(Source data)

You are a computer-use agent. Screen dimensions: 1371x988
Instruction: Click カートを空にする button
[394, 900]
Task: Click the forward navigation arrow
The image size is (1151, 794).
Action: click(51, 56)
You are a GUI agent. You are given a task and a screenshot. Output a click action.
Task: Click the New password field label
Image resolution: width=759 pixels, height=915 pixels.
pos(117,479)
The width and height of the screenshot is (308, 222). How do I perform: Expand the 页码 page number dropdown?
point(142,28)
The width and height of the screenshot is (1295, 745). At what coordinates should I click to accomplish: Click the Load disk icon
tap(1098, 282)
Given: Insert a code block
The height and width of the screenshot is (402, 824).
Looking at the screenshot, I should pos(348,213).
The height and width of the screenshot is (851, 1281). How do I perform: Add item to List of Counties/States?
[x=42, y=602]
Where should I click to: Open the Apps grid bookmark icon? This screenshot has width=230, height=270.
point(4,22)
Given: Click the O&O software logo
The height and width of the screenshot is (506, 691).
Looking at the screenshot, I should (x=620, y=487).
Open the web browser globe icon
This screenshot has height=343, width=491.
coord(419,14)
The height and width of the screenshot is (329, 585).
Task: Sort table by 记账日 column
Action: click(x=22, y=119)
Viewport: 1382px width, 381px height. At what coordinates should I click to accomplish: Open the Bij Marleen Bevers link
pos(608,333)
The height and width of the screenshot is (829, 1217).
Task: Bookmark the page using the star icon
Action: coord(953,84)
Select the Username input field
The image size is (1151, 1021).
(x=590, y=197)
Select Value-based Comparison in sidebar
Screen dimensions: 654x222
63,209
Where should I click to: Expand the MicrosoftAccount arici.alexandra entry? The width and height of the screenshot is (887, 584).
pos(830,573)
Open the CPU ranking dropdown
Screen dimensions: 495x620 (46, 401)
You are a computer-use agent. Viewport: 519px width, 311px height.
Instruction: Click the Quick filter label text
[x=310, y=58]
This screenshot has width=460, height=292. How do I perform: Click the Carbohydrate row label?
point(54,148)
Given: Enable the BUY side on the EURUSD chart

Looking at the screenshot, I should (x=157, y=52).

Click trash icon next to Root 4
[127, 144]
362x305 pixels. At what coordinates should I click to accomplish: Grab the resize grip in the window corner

[Work required]:
Please retype the top of the data exactly, down to and including the line that holds "Task: Click the New password field label", and nothing further.

[Answer to the problem]:
You are a computer-use agent. Screen dimensions: 1371x988
Instruction: Click カートを空にする button
[394, 900]
Task: Click the forward navigation arrow
The image size is (1151, 794).
Action: click(51, 56)
You are a GUI agent. You are given a task and a screenshot. Output a click action.
Task: Click the New password field label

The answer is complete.